**Provided data**.
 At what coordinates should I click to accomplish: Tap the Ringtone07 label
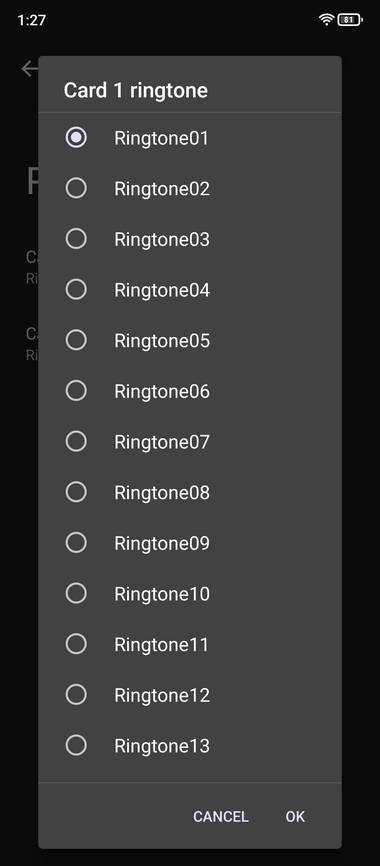(x=162, y=442)
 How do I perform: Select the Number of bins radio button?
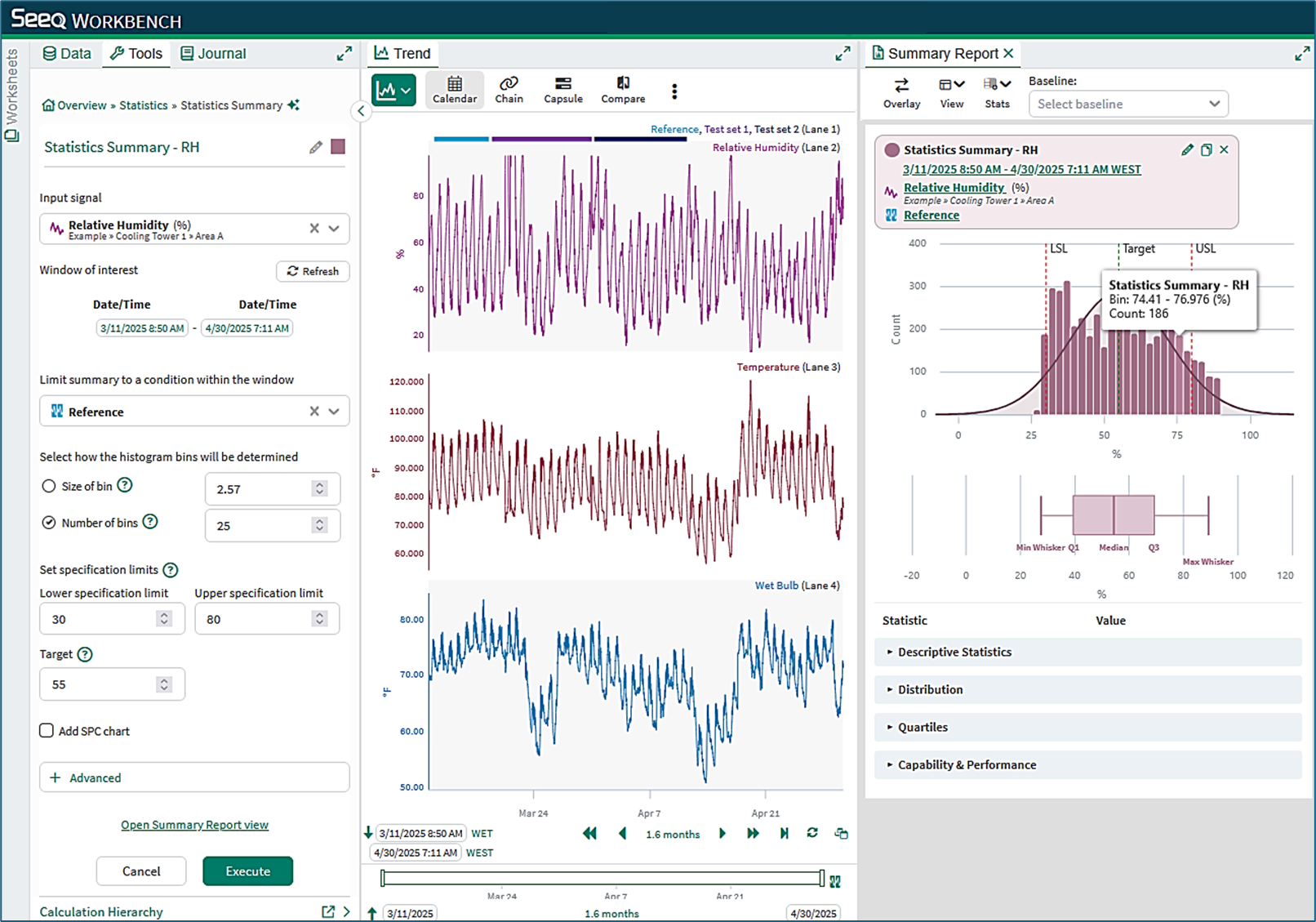click(49, 523)
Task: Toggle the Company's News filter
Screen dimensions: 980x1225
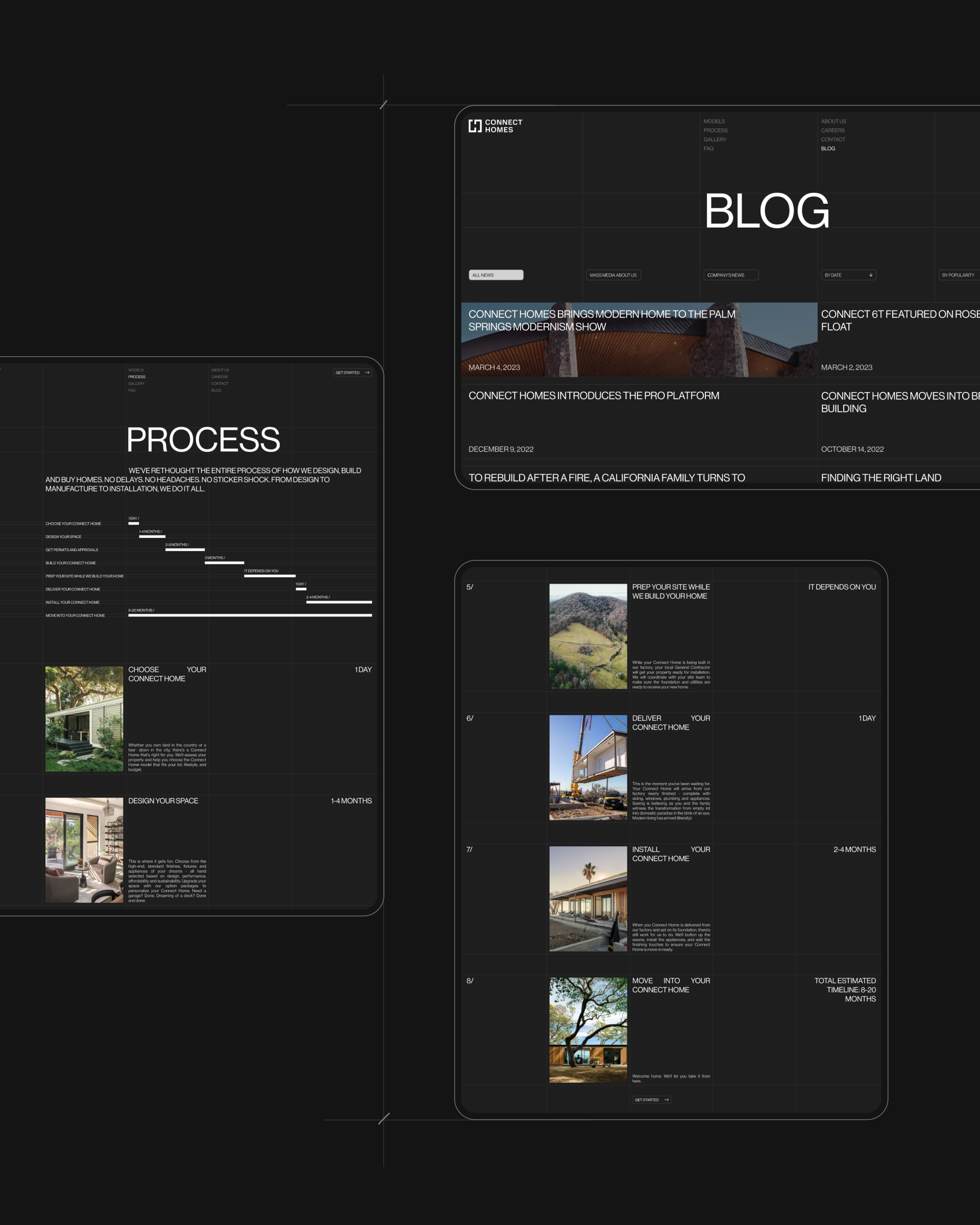Action: tap(730, 275)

**Written problem**. Can you rewrite the entries with "radio button" changed to "option button", keeping everything else the same and omitting the pictures?

**Result for this task**.
 At what coordinates should I click to accomplish: Tap the Ringtone07 label
(x=162, y=442)
 How do I perform: Select the Number of bins option button?
click(49, 523)
Task: Toggle the Company's News filter
Screen dimensions: 980x1225
Action: tap(730, 275)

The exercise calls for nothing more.